Мы бережно в четыре руки сложили карту, я отнес ее вместе со схемой этажей в кабинет и там убрал в ящик с неоткопированным материалом.

Вернувшись, я обнаружил, что старичок влез на табурет и откручивает верхний шпингалет старой деревянной рамы.

– А вы ее на себя не уроните? Я, хм… вообще не знаю, открывается она или нет.

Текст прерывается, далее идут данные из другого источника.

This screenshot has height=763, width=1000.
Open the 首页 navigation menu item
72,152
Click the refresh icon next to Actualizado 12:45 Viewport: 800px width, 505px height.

– Должна открыться, – пропыхтел Петеан, – только петли затянуло… Вот, все. Интересно, что вас поселили в доме окнами в бухту. Магам вообще-то нежелательно.

– Я не маг, – сказал я.

– Ах, дело же не в профессии, а в уязвимости. Впрочем, я думаю, сейчас эта традиция… Скорее пережиток, и все по той же причине.

Он поманил меня рукой, мы встали у окна плечом к плечу. Действительно, мы с ним были примерно одного роста. Надо запомнить – я небольшой.

Петеан смотрел в окно на бухту. Я тоже посмотрел туда – привычный пейзаж, – затем недоуменно поглядел на него.